Exercice écrit 1. D'après le texte sur saint Josaphat Koncévitch, quel est le prénom de la mère de Jean ?

Saint Josaphat Koncévitch

Fête le 21 novembre

Archevêque de Polotsk et martyr


Jean le petit polonais

L’an 1580, dans la ville de Vladimir en Volhynie, pays polonais, on apportait à l’église Sainte-Parascève, vierge et martyre, un petit enfant fils d’un slave, né sujet du roi de Pologne, que l’on désirait faire enfant de la sainte Eglise romaine et fils adoptif de Dieu. Le baptême eut lieu selon le rite gréco-slave et l’enfant reçut le nom du disciple bien-aimé, on l’appela Jean.

Gabriel Koncévitch, son père, était conseiller municipal de Vladimir, il n’était pas des riches de ce monde, mais Dieu lui donnait Jean et Jean valait mieux qu’un trésor. Quelques auteurs rattachent les Koncévitch de Vladimir à une famille noble dont le blason représentait une rose dans un écusson ; mais il n’est pas de plus grande noblesse et de plus belle fleur que la sainteté, et Jean sera un saint.

Sa mère, Marine, était digne de former la première le cœur du futur évêque de Polotsk, elle y déposa les germes d’une vertu précoce, et veilla avec une intelligente sollicitude sur leur développement. Jean était encore bien jeune, et déjà lorsque sa mère inquiète de ses absences le voulait retrouver, elle allait droit à l’église de Sainte-Parascève, elle était sûre de trouver l’enfant en prière. Il était doux et modeste, tous l’aimaient, son exemple attirait au bien les autres enfants. Le culte des images est très répandu dans l’église gréco-russe, Jean apprit à les peindre, et ce travail devint l’une de ses plus chères distractions.

Il fit des progrès rapides dans l’étude des langues russe et polonaise ; l’instruction religieuse avait ses préférences, il apprit par cœur une grande partie de l’office divin, il commença dès lors à le réciter chaque jour et garda cette pieuse coutume tout le reste de sa vie.

Jean entre dans le négoce

Ainsi se passèrent, et passèrent vite l’enfance et la première jeunesse. Koncévitch fut alors placé par ses parents chez un riche négociant de Vilna. Le voilà dans une ville nouvelle, sur le chemin des biens terrestres, plein d’ardeur, loin de sa famille, menacé dans ses mœurs et dans sa foi. Jean fut fidèle à la grâce : énergique à fuir la dissipation, il s’applique à des lectures pieuses et à l’étude autant que ses occupations le lui permettent ; il est surtout constant dans ses prières. Son âme sembla grandir et sa vertu se fortifia.

Exercice écrit 2. Extrayez des enregistrements ci-dessous chaque ligne qui contient le mot « computer ».

Enregistrements.
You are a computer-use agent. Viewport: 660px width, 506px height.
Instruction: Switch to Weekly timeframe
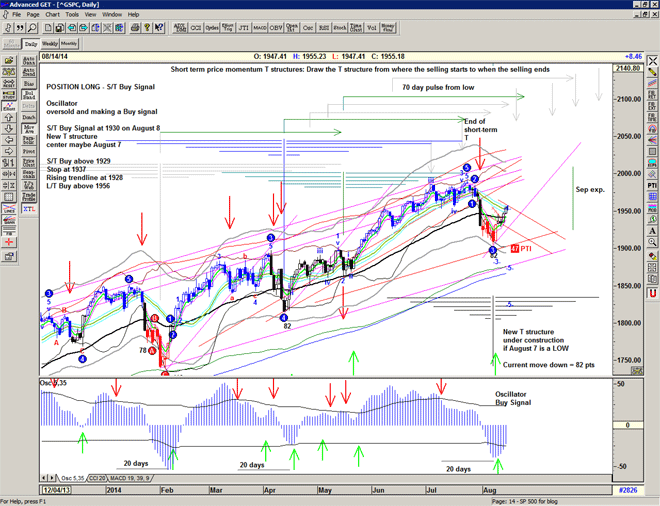pyautogui.click(x=49, y=44)
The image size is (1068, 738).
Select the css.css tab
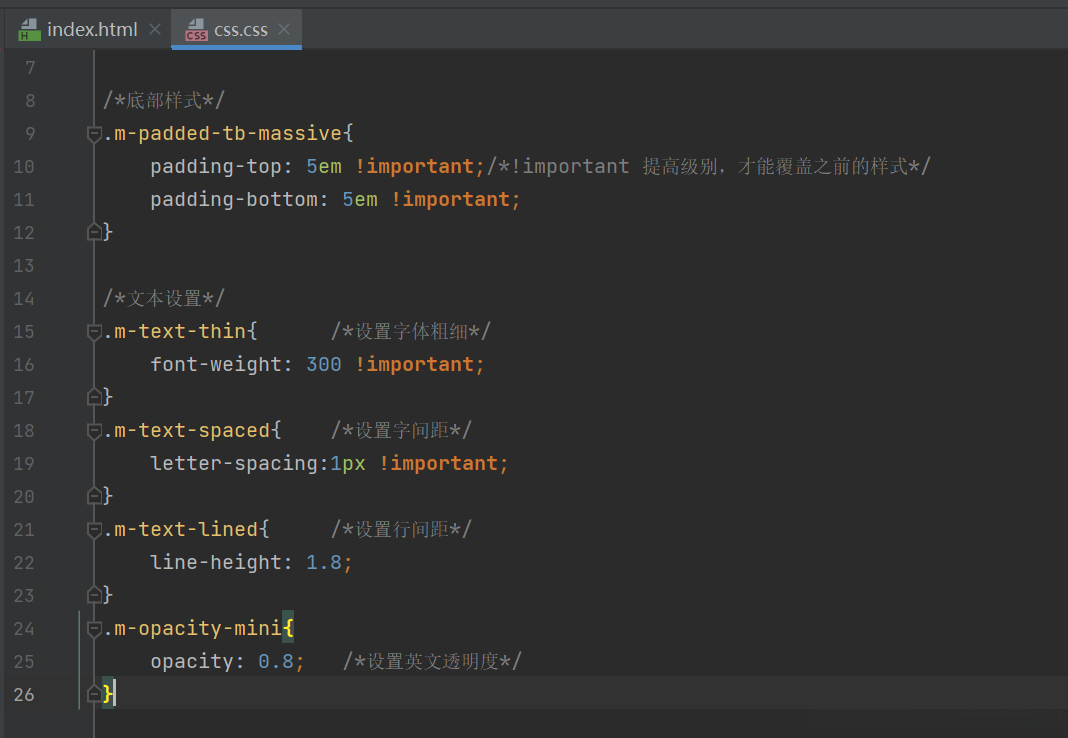tap(241, 29)
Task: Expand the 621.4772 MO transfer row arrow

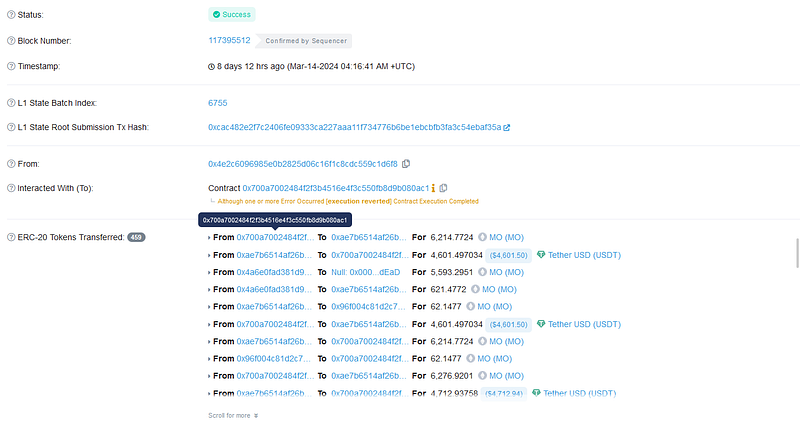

Réponse écrite 1. Marine.

Réponse écrite 2.
You are a computer-use agent. Viewport: 660px width, 506px height.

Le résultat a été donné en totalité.